Variable names of tabular data indicate: clade = major hummingbird clade, Scientific_name = scientific name of hummingbird species, spp = species identifier code, IUCN_threat_status = threat status according to IUCN redlist, population_trend = population trend according to IUCN, endemic = country endemics.
prev_record_sum.csv
Previous records of altitudinal migration or movement for studied hummingbird species.
Variable names of tabular data indicate: Scientific_name = scientific name of hummingbird species, Common_name = common name of hummingbird species, Barcante_2017 = reported altitudinal movement in Barçante et al. 2017, BOW = reported altitudinal movement in Birds of the World species accounts (birdsoftheworld.org), Scopus = reported altitudinal movement according to literature search in Scopus database, Web of Science = reported altitudinal movement according to literature search in Web of Science database, report_sum = summary of any reports found checked across sources.
Code/Software
All data cleaning and organization, as well as analyses and graphs were developed in R.
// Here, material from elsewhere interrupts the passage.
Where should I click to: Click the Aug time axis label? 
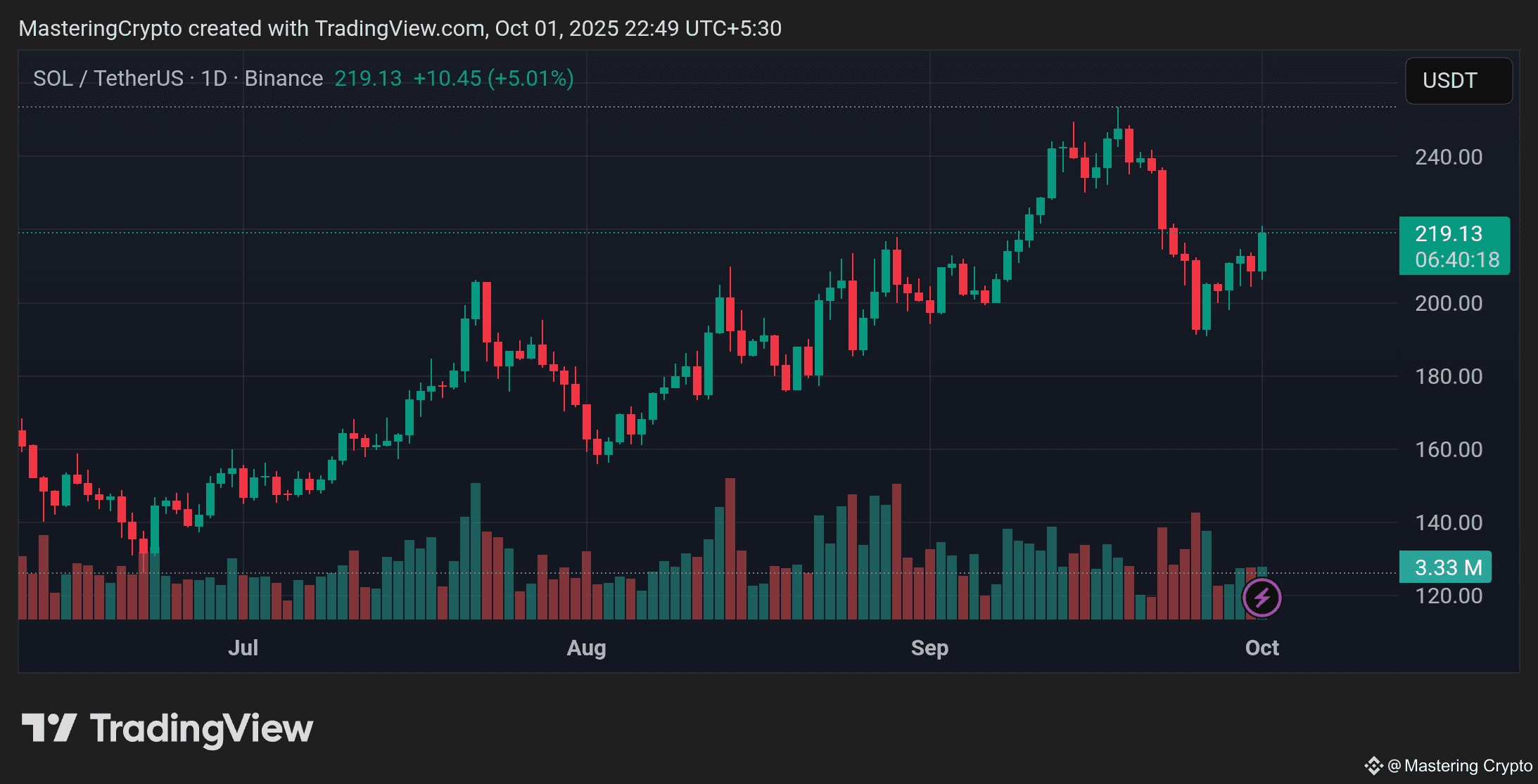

ebird_filtering.R joins the eBird Basic Data (EBD) and Sampling Event Dataset (SED), cleans eBird data with the filters applied in this study, and spatially subsamples checklists.
prediction_surfaces.R creates covariate prediction surfaces to generate sdm model output.
sdm_monthly.R will run boosted regression trees SDMs to calculate probability of occurrence for all the months of the study period 2000-2020, join to environmental covariates and produce monthly distribution maps.
sdm_output.R uses the calculated probability of occurrence to calculate elevation and ecosystem use, as well as run all statistical tests included in the study.